TASK OBJECTIVE: Wherever the word "search" turns up in a line of the entries, copy that line.

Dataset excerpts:

_____

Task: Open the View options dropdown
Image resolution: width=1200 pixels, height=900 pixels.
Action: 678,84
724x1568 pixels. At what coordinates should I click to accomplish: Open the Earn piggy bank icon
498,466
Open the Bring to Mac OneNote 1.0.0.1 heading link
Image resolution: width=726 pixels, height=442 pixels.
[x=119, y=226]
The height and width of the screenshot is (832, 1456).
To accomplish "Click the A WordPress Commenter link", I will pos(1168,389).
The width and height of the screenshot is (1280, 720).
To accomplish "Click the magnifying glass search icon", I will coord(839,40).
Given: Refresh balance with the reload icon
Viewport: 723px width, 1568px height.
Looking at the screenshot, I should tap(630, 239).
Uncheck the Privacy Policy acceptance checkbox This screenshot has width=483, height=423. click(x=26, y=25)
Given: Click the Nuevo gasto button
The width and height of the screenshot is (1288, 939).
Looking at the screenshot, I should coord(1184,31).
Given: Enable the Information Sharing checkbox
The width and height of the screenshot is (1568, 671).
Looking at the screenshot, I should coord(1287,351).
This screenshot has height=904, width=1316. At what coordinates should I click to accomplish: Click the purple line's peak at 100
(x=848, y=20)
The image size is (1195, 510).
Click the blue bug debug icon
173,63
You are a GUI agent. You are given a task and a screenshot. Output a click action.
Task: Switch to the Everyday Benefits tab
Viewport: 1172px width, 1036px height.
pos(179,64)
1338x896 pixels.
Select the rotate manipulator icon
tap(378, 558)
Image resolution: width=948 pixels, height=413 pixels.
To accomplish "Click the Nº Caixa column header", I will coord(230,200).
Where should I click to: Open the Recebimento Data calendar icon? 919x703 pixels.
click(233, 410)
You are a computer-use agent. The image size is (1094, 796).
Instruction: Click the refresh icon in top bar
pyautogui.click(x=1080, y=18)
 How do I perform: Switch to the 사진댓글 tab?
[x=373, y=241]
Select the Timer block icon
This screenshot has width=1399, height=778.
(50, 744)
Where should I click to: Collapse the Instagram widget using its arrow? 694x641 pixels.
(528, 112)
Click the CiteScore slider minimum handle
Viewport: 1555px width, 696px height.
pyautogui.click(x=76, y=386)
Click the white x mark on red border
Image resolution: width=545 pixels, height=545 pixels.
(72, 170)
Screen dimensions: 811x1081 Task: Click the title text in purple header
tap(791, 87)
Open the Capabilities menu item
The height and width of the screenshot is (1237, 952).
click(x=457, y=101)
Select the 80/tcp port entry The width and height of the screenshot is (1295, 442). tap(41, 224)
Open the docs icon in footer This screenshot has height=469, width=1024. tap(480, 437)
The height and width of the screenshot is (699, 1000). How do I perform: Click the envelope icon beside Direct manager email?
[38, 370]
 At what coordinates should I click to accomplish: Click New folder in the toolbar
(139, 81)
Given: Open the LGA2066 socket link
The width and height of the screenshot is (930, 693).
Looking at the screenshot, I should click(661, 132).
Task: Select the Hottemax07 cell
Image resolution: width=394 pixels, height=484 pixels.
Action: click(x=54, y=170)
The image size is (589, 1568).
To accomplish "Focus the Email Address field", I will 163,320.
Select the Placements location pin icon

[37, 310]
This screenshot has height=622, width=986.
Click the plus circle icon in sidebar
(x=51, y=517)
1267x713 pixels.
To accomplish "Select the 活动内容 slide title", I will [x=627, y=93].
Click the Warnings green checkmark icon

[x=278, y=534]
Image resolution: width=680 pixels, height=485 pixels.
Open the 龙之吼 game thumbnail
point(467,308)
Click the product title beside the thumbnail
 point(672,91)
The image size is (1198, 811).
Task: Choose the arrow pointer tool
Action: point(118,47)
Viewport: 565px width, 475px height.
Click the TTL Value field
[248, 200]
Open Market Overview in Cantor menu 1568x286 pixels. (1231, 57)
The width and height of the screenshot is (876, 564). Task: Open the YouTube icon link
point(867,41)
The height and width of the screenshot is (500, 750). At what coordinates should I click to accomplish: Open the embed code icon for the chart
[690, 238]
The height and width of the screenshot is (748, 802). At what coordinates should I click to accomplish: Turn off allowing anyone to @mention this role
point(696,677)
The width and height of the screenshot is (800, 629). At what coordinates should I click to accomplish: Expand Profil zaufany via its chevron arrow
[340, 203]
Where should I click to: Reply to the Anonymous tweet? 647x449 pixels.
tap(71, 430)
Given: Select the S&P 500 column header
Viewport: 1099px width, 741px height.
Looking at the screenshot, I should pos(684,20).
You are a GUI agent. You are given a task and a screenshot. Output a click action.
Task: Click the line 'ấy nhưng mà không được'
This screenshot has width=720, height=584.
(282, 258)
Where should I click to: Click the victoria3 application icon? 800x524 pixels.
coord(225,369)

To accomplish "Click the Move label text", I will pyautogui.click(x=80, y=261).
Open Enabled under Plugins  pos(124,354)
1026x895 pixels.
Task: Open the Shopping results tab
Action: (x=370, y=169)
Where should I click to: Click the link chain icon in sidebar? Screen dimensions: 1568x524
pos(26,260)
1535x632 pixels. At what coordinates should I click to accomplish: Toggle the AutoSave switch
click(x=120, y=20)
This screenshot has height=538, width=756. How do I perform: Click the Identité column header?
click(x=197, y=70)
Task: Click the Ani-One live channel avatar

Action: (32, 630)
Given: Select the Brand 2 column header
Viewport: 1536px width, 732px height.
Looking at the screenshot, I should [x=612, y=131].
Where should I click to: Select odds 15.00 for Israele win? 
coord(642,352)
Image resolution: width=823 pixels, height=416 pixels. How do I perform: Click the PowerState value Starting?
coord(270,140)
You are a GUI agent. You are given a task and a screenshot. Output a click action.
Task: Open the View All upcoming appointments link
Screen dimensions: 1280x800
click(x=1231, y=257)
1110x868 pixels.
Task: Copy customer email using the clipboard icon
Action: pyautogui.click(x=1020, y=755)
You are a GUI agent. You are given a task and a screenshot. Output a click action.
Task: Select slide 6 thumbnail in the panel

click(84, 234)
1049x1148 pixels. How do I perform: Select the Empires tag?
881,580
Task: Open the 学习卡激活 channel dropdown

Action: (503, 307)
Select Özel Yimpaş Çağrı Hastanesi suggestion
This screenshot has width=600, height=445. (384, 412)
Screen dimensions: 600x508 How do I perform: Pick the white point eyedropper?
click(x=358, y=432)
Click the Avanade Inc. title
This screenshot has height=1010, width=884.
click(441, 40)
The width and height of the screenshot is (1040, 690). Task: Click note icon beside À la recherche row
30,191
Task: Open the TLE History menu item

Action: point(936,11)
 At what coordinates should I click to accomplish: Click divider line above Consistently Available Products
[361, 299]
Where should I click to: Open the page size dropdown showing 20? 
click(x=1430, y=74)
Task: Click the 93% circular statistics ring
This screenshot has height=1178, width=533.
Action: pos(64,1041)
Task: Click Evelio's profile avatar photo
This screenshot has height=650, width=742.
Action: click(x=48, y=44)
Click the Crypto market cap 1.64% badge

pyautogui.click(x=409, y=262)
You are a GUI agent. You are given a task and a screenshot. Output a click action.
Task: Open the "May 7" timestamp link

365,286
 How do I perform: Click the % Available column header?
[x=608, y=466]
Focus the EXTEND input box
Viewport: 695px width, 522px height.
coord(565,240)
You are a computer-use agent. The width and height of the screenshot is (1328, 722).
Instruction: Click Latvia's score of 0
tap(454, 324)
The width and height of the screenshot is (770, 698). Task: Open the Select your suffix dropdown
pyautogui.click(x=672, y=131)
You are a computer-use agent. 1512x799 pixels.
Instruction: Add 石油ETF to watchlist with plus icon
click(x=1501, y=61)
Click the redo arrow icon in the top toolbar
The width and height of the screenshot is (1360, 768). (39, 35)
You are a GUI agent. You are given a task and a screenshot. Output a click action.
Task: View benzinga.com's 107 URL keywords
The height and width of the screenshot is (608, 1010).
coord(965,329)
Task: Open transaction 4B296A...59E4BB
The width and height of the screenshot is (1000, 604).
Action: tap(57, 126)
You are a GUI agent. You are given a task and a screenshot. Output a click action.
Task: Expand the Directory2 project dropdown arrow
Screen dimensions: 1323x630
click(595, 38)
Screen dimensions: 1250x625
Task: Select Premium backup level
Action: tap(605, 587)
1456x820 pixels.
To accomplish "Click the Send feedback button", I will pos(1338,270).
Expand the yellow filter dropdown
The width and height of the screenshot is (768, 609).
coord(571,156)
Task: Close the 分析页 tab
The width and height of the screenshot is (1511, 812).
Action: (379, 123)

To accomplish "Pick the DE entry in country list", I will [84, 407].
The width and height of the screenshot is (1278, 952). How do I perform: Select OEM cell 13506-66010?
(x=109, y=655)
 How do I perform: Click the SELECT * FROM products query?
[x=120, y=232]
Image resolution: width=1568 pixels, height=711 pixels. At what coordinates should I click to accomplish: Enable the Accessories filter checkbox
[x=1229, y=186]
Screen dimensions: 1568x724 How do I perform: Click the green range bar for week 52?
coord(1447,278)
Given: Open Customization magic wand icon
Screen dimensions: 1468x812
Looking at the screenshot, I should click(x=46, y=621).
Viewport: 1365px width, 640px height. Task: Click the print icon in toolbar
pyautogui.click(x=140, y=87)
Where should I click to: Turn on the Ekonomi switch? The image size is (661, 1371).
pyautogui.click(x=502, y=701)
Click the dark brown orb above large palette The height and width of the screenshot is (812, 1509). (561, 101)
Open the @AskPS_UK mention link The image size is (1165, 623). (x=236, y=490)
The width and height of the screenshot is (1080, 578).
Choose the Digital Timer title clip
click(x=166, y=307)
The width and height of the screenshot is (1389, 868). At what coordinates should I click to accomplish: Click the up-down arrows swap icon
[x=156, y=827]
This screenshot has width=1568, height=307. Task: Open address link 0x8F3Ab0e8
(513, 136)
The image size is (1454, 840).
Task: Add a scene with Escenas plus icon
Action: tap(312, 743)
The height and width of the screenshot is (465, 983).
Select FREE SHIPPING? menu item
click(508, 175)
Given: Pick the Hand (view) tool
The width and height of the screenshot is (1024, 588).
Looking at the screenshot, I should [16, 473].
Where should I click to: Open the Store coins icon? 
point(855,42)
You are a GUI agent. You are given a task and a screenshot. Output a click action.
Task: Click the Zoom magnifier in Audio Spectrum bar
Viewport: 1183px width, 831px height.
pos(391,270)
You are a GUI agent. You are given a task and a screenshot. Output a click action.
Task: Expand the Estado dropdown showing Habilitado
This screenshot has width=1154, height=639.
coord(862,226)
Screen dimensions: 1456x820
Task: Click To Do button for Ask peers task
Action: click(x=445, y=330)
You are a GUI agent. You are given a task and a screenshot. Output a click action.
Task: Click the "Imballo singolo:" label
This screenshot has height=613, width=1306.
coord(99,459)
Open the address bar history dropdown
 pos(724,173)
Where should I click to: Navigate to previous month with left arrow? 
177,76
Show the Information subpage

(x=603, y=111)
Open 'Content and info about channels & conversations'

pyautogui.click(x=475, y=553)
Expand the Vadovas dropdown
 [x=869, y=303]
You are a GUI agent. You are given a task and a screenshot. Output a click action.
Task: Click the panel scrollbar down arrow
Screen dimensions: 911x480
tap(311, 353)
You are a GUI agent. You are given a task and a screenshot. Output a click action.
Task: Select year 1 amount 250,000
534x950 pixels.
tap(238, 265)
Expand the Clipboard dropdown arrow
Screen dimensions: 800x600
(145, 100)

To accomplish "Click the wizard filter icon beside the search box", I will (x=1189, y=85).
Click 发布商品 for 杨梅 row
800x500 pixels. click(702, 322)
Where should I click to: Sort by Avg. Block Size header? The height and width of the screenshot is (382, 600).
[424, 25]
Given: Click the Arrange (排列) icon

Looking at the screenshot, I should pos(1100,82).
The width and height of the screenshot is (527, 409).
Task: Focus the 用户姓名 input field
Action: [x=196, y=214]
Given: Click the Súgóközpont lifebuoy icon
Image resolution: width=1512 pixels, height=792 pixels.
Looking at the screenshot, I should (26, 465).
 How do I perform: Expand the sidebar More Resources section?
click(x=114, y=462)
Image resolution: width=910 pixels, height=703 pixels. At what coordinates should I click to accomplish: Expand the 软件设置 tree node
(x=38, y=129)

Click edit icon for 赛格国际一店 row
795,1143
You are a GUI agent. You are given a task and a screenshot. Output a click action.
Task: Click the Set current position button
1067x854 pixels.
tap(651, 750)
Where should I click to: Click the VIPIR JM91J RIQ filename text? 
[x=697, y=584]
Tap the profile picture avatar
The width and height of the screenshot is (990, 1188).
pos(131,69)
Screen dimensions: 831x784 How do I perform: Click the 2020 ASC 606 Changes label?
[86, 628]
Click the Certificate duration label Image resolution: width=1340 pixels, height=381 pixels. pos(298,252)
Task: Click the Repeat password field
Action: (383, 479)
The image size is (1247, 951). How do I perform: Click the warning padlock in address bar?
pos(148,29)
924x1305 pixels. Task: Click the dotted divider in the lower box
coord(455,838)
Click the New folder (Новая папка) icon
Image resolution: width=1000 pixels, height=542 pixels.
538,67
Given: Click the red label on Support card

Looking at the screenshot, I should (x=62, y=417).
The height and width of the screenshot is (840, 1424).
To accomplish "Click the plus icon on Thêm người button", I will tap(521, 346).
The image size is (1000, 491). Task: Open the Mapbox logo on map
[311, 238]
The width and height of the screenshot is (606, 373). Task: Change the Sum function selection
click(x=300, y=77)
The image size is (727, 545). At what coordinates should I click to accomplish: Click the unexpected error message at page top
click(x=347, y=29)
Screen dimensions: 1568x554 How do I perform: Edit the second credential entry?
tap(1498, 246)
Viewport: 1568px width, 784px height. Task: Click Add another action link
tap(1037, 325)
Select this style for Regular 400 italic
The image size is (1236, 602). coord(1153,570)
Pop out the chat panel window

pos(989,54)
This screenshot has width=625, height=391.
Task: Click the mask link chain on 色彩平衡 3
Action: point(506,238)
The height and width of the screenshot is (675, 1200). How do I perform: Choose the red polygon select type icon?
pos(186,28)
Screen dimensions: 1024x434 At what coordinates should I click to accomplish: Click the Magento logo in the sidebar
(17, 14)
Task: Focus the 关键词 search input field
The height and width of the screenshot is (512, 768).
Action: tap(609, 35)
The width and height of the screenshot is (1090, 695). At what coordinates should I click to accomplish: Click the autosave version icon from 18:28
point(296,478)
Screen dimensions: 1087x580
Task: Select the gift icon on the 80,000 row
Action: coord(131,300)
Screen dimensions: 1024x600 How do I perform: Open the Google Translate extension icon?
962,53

_____

RESULT:
To accomplish "Click the magnifying glass search icon", I will coord(839,40).
To accomplish "Click the wizard filter icon beside the search box", I will (x=1189, y=85).
Task: Focus the 关键词 search input field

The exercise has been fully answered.